The answer must restate every entry below word for word.

==== Records for processing ====

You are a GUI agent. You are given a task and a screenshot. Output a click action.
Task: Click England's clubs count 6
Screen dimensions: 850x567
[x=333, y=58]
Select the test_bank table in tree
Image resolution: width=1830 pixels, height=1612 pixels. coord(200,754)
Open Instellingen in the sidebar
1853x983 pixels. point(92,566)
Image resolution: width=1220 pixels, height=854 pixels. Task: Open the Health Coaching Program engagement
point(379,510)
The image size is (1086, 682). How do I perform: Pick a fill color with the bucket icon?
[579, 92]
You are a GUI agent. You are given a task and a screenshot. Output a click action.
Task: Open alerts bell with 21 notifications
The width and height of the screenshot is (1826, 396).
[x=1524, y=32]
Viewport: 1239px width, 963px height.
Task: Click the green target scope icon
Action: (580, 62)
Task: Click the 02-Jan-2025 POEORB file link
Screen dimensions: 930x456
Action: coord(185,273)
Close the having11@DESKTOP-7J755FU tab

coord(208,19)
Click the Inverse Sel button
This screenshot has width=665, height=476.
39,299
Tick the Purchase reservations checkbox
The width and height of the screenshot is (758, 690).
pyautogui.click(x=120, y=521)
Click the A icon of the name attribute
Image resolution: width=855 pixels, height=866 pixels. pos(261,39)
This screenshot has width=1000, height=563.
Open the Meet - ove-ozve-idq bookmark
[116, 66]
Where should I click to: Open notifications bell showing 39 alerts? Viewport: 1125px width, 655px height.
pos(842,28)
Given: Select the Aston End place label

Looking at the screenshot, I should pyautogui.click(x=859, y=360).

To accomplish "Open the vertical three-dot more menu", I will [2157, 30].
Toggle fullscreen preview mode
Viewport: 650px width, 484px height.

====

### [Response area]
You are a GUI agent. You are given a task and a screenshot. Output a click action.
Task: Click England's clubs count 6
Screen dimensions: 850x567
[x=333, y=58]
Select the test_bank table in tree
Image resolution: width=1830 pixels, height=1612 pixels. coord(200,754)
Open Instellingen in the sidebar
1853x983 pixels. point(92,566)
Image resolution: width=1220 pixels, height=854 pixels. Task: Open the Health Coaching Program engagement
point(379,510)
The image size is (1086, 682). How do I perform: Pick a fill color with the bucket icon?
[579, 92]
You are a GUI agent. You are given a task and a screenshot. Output a click action.
Task: Open alerts bell with 21 notifications
The width and height of the screenshot is (1826, 396).
[x=1524, y=32]
Viewport: 1239px width, 963px height.
Task: Click the green target scope icon
Action: (580, 62)
Task: Click the 02-Jan-2025 POEORB file link
Screen dimensions: 930x456
Action: coord(185,273)
Close the having11@DESKTOP-7J755FU tab

coord(208,19)
Click the Inverse Sel button
This screenshot has width=665, height=476.
39,299
Tick the Purchase reservations checkbox
The width and height of the screenshot is (758, 690).
pyautogui.click(x=120, y=521)
Click the A icon of the name attribute
Image resolution: width=855 pixels, height=866 pixels. pos(261,39)
This screenshot has width=1000, height=563.
Open the Meet - ove-ozve-idq bookmark
[116, 66]
Where should I click to: Open notifications bell showing 39 alerts? Viewport: 1125px width, 655px height.
pos(842,28)
Given: Select the Aston End place label

Looking at the screenshot, I should pyautogui.click(x=859, y=360).

To accomplish "Open the vertical three-dot more menu", I will [2157, 30].
Toggle fullscreen preview mode
Viewport: 650px width, 484px height.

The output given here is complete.